[Page extract start]

Physicists have uncovered a potential flaw in a theory that explains how the building blocks of the Universe behave.
The Standard Model (SM) is the best theory we have to explain the fine-scale workings of the world around us.
But we've known for some time that the SM is a stepping stone to a more complete understanding of the cosmos.
Hints of unexpected behaviour by a sub-atomic particle called the beauty quark could expose cracks in the foundations of this decades-old theory.
The findings emerged from data collected by researchers working at the Large Hadron Collider (LHC). It's a giant machine built in a 27km-long circular tunnel underneath the French-Swiss border. It smashes together beams of proton particles to probe the limits of physics as we know it.
The mystery behaviour by the beauty quark may be the result of an as-yet undiscovered sub-atomic particle that is exerting a force.
But the physicists stress that more analysis and data is needed to confirm the results.

[Page extract end]
[Entries start]

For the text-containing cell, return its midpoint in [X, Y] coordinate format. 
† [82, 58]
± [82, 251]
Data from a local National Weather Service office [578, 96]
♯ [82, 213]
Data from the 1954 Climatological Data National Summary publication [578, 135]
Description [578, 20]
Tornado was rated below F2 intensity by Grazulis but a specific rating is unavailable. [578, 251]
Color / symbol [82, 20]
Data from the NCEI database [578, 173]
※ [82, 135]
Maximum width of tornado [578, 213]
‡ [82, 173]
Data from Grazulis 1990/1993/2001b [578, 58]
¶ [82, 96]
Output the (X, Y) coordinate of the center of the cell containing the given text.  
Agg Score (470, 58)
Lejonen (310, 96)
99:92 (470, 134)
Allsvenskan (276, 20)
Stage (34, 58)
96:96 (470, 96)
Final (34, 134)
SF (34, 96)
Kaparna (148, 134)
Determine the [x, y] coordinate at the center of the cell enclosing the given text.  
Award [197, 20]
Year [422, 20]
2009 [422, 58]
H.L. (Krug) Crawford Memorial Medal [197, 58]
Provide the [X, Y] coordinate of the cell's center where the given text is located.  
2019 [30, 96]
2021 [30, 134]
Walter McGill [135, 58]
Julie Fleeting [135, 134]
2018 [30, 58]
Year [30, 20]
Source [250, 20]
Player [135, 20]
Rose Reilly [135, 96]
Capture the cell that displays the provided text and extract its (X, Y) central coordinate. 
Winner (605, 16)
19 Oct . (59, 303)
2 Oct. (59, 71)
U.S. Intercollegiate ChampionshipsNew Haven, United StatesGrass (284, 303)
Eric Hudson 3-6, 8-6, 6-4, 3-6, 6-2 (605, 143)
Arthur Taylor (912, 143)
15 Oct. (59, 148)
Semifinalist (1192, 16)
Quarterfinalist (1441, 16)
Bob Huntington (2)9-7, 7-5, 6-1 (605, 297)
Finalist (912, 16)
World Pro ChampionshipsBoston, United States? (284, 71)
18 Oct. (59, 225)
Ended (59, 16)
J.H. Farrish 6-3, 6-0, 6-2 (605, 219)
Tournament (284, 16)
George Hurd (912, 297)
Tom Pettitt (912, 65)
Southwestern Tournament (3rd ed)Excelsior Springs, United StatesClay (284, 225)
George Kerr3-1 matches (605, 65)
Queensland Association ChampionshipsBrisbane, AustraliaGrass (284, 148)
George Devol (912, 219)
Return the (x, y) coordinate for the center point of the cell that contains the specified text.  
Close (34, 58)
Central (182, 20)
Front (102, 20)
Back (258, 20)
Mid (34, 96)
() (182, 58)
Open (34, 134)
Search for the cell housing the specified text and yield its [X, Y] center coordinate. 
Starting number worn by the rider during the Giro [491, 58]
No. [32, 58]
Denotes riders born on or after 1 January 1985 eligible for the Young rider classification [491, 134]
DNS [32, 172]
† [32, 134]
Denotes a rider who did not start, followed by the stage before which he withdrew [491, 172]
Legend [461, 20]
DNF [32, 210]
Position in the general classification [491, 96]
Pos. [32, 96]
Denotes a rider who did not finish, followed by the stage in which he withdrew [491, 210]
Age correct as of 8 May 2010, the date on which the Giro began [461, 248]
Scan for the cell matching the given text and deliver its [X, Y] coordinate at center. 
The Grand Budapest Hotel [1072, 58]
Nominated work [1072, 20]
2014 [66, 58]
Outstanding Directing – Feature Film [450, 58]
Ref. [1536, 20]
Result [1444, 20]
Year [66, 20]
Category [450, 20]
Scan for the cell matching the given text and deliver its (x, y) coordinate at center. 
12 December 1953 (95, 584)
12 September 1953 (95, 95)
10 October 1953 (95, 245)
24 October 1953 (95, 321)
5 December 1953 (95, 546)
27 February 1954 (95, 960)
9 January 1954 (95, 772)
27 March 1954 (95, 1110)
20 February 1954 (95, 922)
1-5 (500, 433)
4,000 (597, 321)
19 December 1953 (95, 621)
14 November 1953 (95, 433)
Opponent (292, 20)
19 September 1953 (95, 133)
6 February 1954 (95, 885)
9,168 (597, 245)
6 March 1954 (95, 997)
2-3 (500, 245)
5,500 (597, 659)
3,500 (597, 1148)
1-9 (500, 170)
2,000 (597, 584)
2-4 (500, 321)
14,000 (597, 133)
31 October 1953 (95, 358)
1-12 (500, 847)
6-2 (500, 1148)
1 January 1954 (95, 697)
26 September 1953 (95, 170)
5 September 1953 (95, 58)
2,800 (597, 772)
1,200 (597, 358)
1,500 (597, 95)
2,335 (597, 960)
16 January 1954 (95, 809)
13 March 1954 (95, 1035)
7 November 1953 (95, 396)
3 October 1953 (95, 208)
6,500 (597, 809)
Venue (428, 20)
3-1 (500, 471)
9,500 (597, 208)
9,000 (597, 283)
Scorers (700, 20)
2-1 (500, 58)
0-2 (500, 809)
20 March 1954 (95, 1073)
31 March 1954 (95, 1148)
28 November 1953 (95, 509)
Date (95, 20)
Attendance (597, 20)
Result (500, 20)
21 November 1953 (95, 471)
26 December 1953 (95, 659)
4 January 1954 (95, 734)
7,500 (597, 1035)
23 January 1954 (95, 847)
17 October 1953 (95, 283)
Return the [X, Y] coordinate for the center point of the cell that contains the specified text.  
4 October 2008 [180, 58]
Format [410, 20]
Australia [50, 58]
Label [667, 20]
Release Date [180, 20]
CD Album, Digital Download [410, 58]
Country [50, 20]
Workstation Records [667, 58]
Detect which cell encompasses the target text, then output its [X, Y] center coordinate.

[Entries end]

Reproduce verbatim the stretch of the beauty quark passage from "But we've known" through "confirm the results.". The lines after the beauty quark passage come from a separate source.

**Answer**
But we've known for some time that the SM is a stepping stone to a more complete understanding of the cosmos.
Hints of unexpected behaviour by a sub-atomic particle called the beauty quark could expose cracks in the foundations of this decades-old theory.
The findings emerged from data collected by researchers working at the Large Hadron Collider (LHC). It's a giant machine built in a 27km-long circular tunnel underneath the French-Swiss border. It smashes together beams of proton particles to probe the limits of physics as we know it.
The mystery behaviour by the beauty quark may be the result of an as-yet undiscovered sub-atomic particle that is exerting a force.
But the physicists stress that more analysis and data is needed to confirm the results.